I experienced sexual abuse as a child. As a little girl, my mom not only didn't protect me, instead she often said, “Go calm the beast,” meaning my dad. The whole family knew about it. After that I never trusted women much and never opened up to women. As an adult, my first husband turned out to be a pedophile, and I got psychological counseling for that. After that, I experienced two more basically frigid marriages.
After my last divorce, I was very shy, insecure and introverted. I moved to Texas to be with family, and it was a good decision. They had teenagers and I kind of kept an eye on them and helped cook and clean in exchange for room and board. I did that for two years while I dove into my work as a software engineer. I had no desire to do anything but work in my dark, quiet cave. That's where I felt good.
After a couple years, though, I did start feeling alone. I met a guy who invited me to an Introduction to OM class. I had never heard anything about it, and though he described it to me, he also left out a few details. I was kind of shocked. But what was even more shocking was that after the OM demonstration and the class, I said yes to trying OM myself. I thought, “Okay, my toes are already in the water. I've gone this far, why not just go for it?”
I thought I'd be uncomfortable, but I was eventually able to relax. I didn’t reach orgasm, but I felt comfortable, which puzzled me. I am usually very logical and assume that things go logically in order. This was one of the few times in my life where that didn't happen. I was out of my head and in my body, and that felt good.
I used to be goal oriented toward a climax. With OMing, I learned to relax instead of go for climax. And each time I did that, I felt more relaxed and focused. I could follow the stroking finger and relax and have a deeper sensation—the kind of sensation that I could feel vibrate up my spine. I'd never experienced that kind of sensation before.

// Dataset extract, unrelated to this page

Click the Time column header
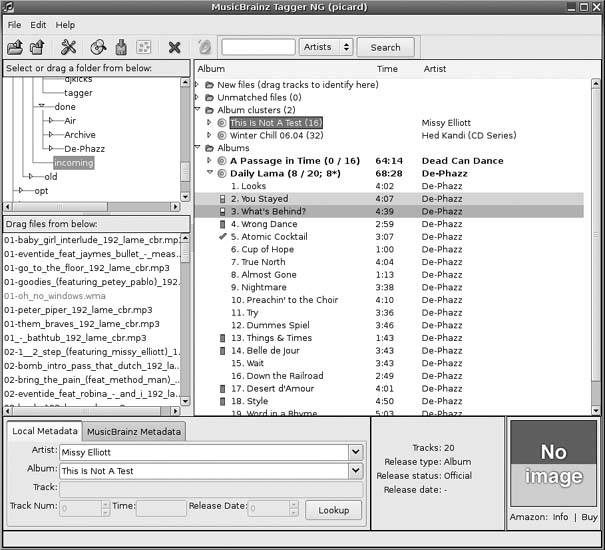 387,69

In the three years I’ve been OMing, I’ve found my voice. I can ask for an adjustment when needed. Maybe two years into the practice, I started feeling actual pain during an OM session—a tightness in my chest where my arms and shoulders would vibrate. I don't like losing control, and the sensations took me into my head because I had had a heart attack years before. I was a little concerned about my health, but for some reason I knew I was going to be okay. So, I stayed in the OM, asking myself, “What is this?” I stayed steady with it.

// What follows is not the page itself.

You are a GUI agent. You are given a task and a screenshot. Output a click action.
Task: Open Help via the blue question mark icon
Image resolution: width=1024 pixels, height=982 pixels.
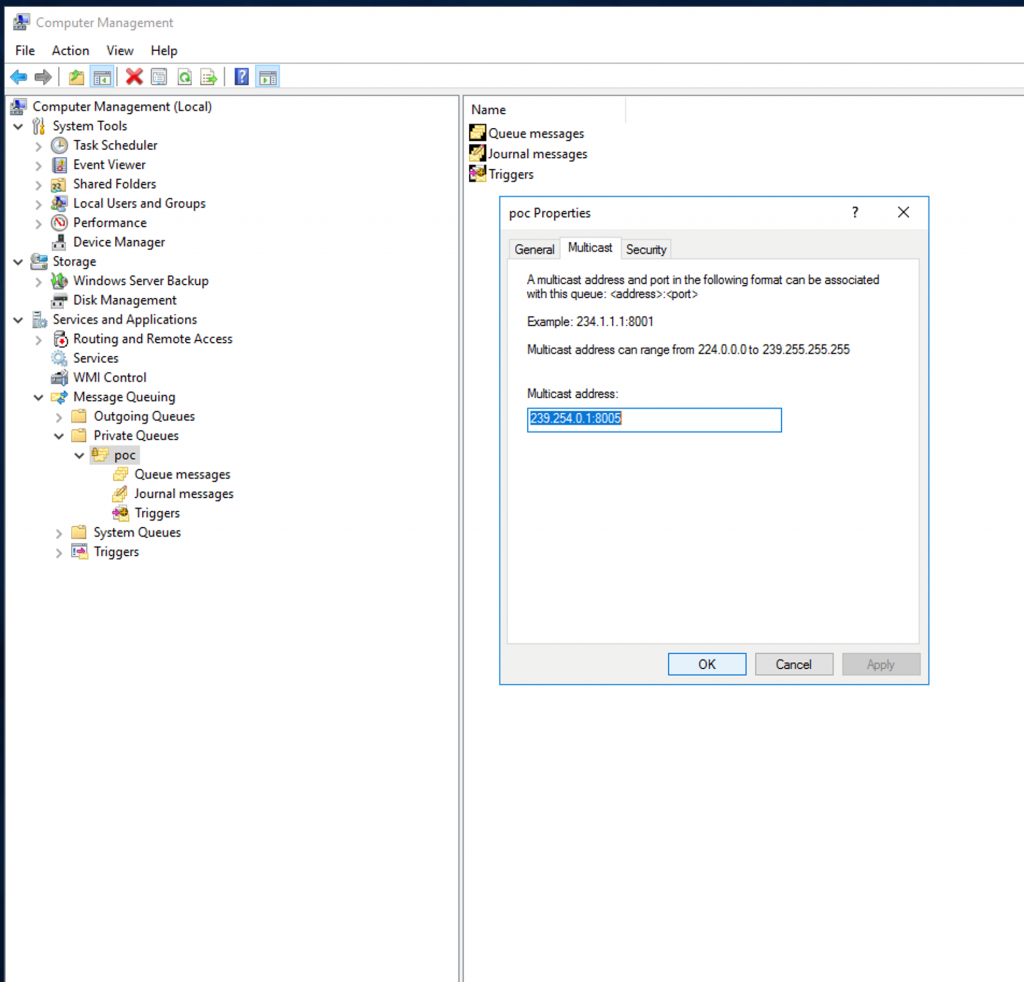(242, 77)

Occasionally that pain will still come up, and each time it feels like I'm peeling back another layer of the onion. Now, even though it's painful sometimes, I almost seek those experiences out. Afterwards my eyes are tearing and it feels like I've released something—I don't know what I've released, but that’s not important. I know in my heart and in my genitals that something got released. It’s a slow sensation, almost as if a ghost went through me. After that tightness releases I feel an electrical tingling that goes down my body and out my toes. I experience more genital blood flow and feel goosebumps and overall just feel gorgeous and warm.
Because of OM I went from this very repressed, shy, introverted software engineer—this logical cold person, living in the dark—to a woman who enjoys her body and feels at ease in her nakedness. OM put the finger right on the spot and helped me release the trauma. I don’t think I could have done that without the practice.
Business wise, I’m enjoying the sense of personal expansion. I talk with strangers. I can talk on the phone a little better. I'm a better leader and I'm a better follower. I’ve started connecting with and opening up around women—and it’s women who have helped me do that. In my personal life, I feel more empowered to say no. I'm safe. I have a voice. I feel more empowered to explore income opportunities outside of software engineering. I’m exploring unusual lifestyles. I’m reprogramming 50-something years of training that says little girls are supposed to grow up and dream of being married and having a prince to look after them. I'm throwing that out the window.
Today I’m leaning into all of life’s challenges, getting out of victim mode and opening up my heart to what the universe has probably been slapping me with for a long time, saying “Wake up! Here! I’m handing this to you on a silver platter!”
I still have a long way to go, but I’m on my way.